Stored records
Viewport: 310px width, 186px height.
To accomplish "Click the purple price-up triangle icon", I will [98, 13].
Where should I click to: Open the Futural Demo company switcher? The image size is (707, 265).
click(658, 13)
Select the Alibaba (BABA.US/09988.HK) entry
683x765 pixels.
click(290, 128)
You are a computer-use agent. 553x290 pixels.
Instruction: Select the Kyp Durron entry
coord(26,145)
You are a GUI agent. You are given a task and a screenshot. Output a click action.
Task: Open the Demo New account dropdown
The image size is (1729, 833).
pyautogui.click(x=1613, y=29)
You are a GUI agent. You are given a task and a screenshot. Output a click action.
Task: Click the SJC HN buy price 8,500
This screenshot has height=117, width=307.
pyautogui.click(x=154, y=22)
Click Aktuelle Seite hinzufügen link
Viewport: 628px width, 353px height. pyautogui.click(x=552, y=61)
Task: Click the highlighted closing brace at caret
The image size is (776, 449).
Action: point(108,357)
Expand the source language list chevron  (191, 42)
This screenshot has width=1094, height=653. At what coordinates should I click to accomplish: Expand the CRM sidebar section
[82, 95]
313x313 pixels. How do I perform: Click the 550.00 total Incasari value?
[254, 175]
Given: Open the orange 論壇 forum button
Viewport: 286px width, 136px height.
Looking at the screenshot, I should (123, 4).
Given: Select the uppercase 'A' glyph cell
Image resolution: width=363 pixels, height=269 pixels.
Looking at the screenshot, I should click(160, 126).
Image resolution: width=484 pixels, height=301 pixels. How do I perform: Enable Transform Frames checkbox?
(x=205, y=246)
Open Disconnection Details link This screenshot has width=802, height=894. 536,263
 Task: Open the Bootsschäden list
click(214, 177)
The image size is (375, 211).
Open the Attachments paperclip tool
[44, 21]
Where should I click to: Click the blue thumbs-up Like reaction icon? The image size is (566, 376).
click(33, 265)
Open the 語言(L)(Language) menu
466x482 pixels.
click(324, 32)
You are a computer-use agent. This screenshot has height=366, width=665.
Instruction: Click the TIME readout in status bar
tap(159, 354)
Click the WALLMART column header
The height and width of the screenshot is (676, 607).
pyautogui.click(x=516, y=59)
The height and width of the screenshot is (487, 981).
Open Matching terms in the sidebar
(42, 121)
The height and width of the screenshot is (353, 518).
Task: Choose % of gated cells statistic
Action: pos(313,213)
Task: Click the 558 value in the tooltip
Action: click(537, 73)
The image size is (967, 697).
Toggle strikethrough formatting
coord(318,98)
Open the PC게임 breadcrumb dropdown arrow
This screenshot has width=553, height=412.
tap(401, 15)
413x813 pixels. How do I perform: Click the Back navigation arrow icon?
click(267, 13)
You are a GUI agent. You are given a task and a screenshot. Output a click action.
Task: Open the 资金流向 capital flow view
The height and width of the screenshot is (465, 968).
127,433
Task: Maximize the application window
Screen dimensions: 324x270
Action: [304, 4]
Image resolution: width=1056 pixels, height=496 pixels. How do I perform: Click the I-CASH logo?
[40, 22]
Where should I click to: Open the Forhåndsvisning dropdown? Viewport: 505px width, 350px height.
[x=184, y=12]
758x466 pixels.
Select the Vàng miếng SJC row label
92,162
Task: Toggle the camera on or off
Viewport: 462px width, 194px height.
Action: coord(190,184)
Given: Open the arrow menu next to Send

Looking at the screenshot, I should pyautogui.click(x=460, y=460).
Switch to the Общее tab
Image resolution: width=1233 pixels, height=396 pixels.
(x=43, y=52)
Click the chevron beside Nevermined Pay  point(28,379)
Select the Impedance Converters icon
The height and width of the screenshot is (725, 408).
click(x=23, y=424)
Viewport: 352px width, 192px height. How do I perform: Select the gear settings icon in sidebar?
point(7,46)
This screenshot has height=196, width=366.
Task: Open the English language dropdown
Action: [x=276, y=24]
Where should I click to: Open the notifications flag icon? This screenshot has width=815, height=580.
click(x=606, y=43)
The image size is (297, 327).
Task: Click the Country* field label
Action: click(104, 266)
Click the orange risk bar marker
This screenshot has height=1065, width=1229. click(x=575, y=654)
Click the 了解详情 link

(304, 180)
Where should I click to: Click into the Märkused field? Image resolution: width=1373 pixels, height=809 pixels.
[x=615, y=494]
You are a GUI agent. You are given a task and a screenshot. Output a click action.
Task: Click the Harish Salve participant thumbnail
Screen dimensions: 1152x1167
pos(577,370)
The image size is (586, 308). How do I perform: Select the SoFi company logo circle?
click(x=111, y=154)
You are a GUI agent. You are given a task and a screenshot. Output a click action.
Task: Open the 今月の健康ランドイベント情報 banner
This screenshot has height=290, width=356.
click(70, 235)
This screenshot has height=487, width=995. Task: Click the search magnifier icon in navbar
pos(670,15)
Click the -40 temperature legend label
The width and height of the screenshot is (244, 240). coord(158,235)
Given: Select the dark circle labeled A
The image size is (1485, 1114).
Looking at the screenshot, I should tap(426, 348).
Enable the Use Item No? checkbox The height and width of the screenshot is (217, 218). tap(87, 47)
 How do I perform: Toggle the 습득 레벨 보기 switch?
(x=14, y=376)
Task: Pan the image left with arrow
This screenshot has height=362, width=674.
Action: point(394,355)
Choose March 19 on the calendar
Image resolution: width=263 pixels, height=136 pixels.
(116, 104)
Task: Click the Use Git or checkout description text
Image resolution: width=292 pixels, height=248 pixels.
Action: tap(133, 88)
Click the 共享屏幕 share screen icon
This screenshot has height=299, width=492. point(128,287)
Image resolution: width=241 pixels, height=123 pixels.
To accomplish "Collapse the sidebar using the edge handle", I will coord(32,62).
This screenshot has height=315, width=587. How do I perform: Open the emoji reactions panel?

* [REQUIREMENT] Count every line above that holds the string "chevron" and give the total, nothing more.

* [COMPLETED EXERCISE] 2